I didn't do nothin' to shake a stick at today. Just a normal Saturday. I had breakfast with my family and sisters, played with my son for a while on the playground, put my son down for a nap, went for a run, went to church. I must sound like the most boring blogger in the world right now, but I am actually enjoying the lack of drama in my life. I've lived a soap-opera existence for far too long. I give thanks for the fact that my wife's bipolar seems under control, and with it her sexual and internet addictions. Life is normal.

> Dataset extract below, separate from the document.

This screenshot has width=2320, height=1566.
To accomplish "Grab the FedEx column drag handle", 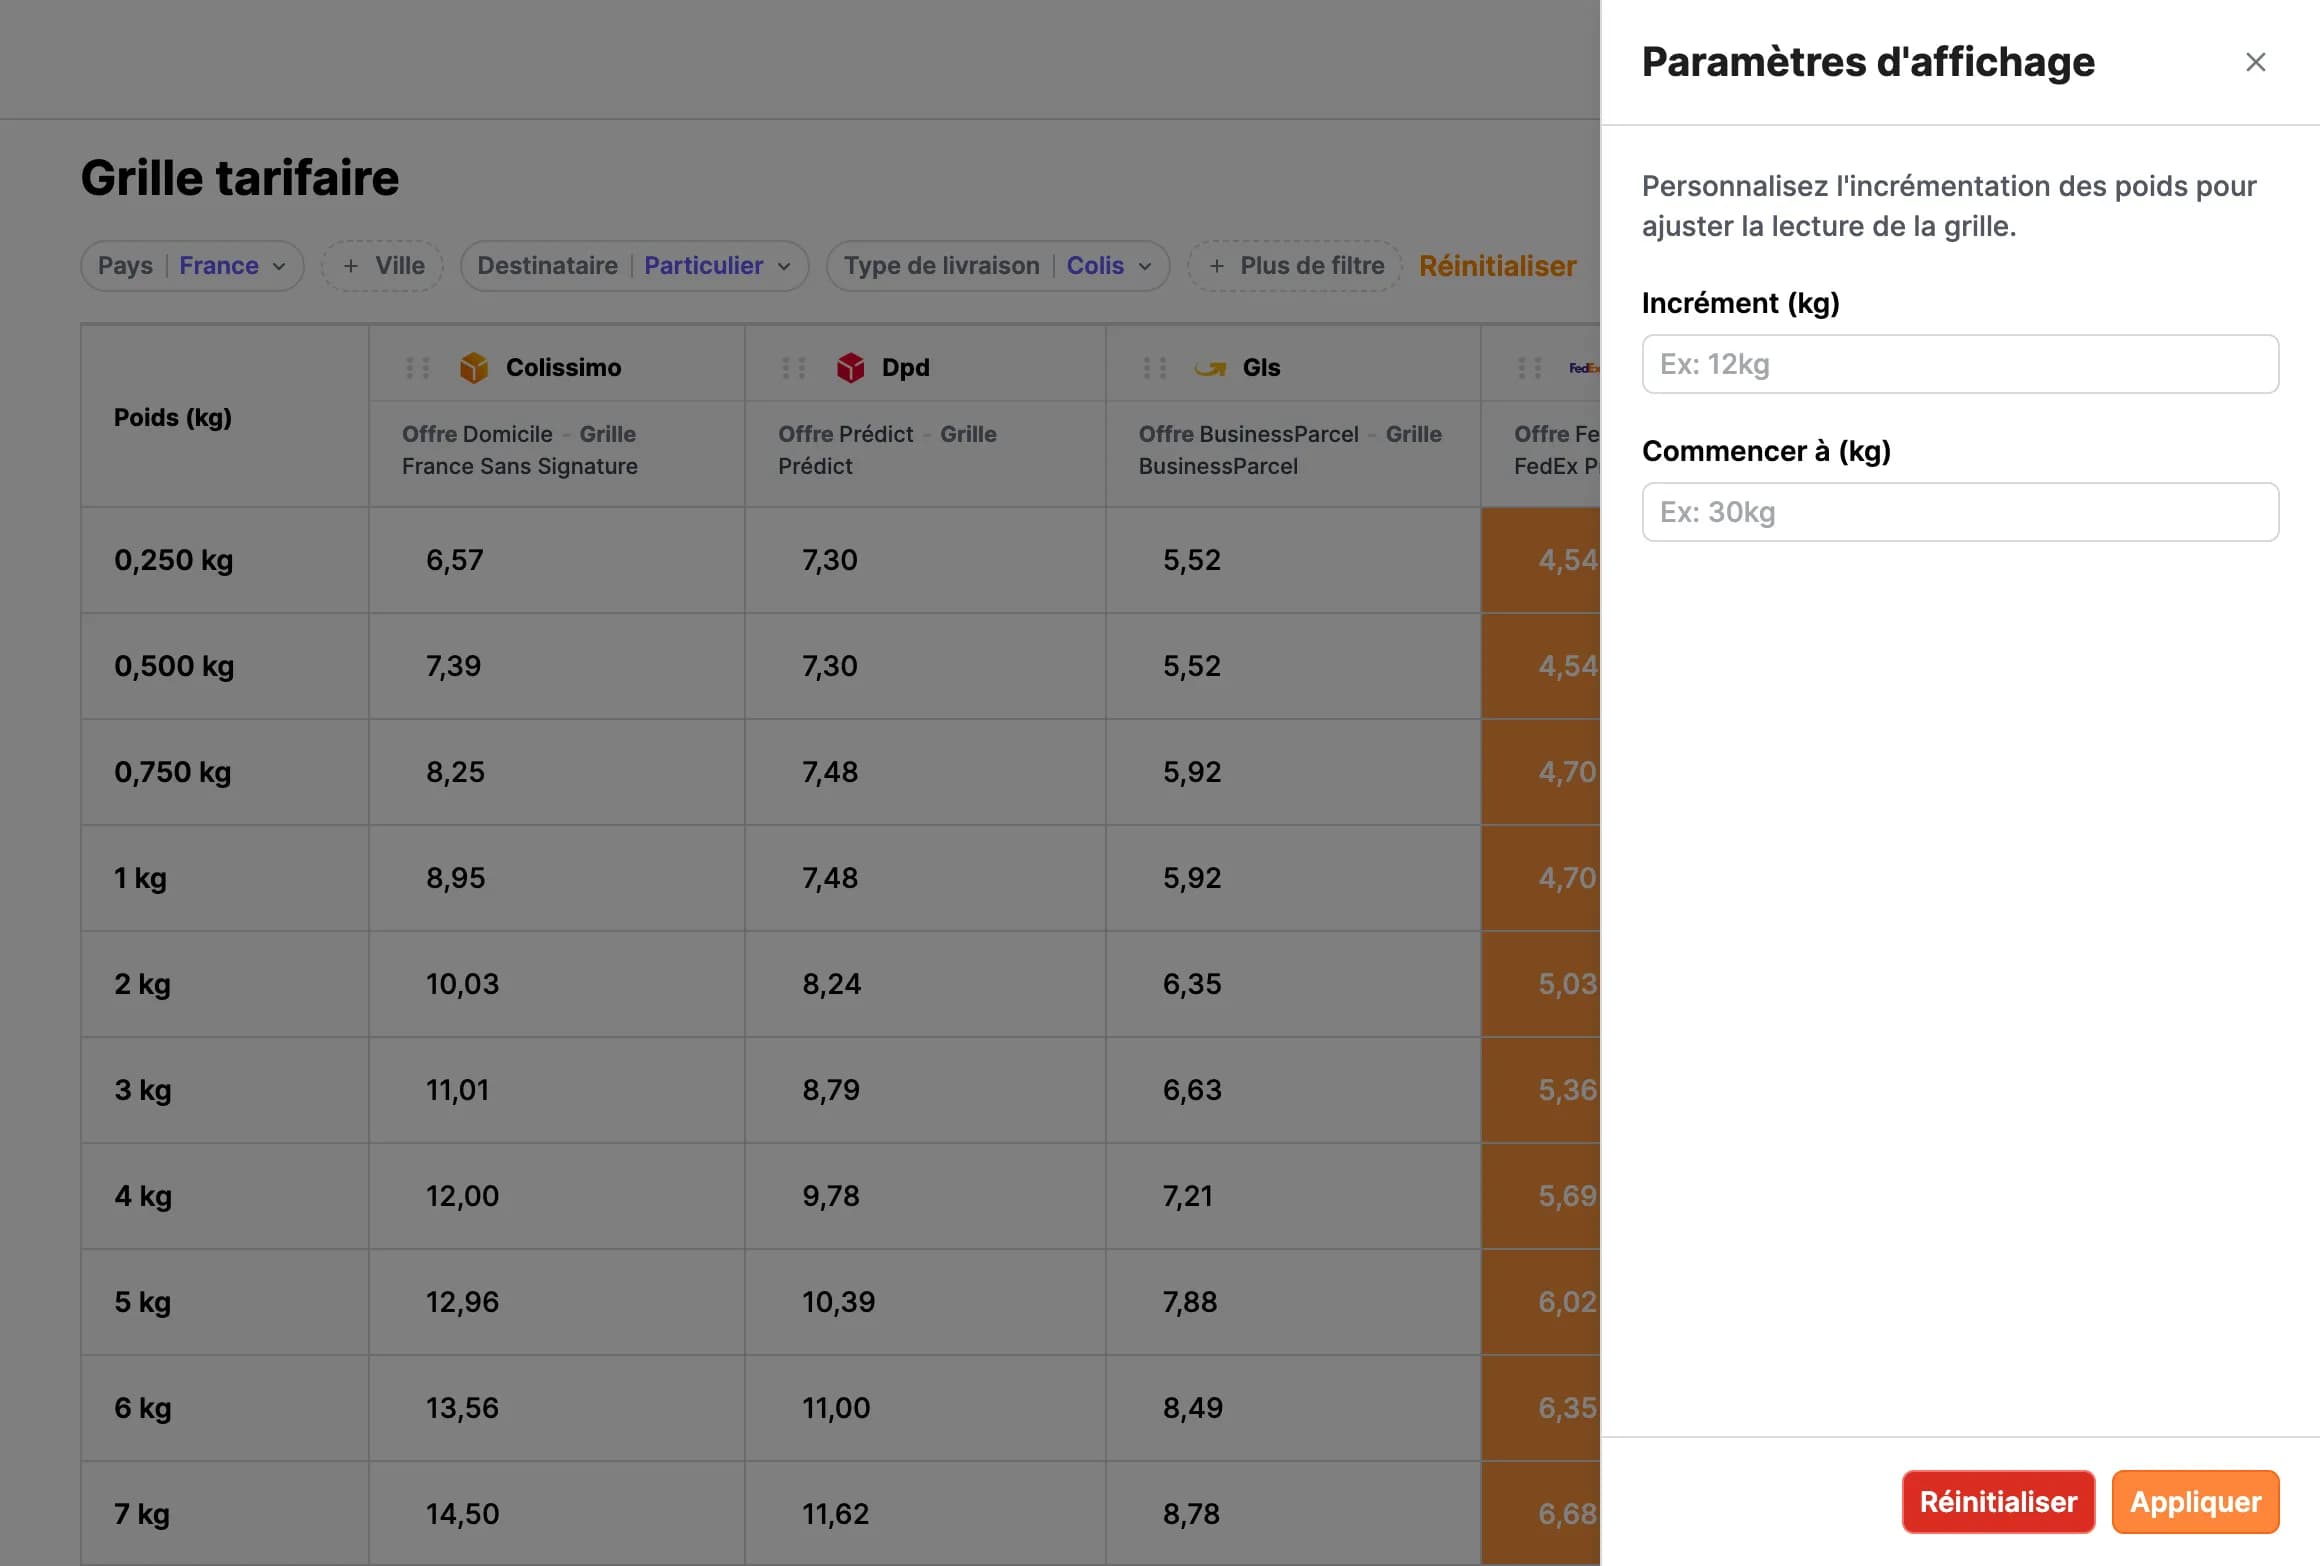I will point(1530,368).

Of course, being a basically pessimisitc person, now that I've typed the paragraph above, I feel like I'm somehow daring God to do something to screw up my lovely boredom. I try not to be a superstitious person, but I don't like saying things are going well for me. It smacks of hubris. I know my life can turn on a dime. It's happened many times before. For instance, the day after I defended my MFA thesis, I found out about my wife's sexual addiction. The next year-and-a-half was pure torture. I went from one of the best days of my life to one of the worst times in my life. It happened in the space of a few hours.
Why am I typing this? To remind myself to enjoy happiness, revel in the mundane, give thanks for the inconsequential. Life can come along and bitch slap you back to hard reality in the flit of a hummingbird's wing. Hug your old tennis shoe tonight. A tornado may take it away from you tomorrow.
I have a new cartoon for you. I think it's friggin' hilarious.
Saint Marty's going to go enjoy himself some Lawrence Welk now.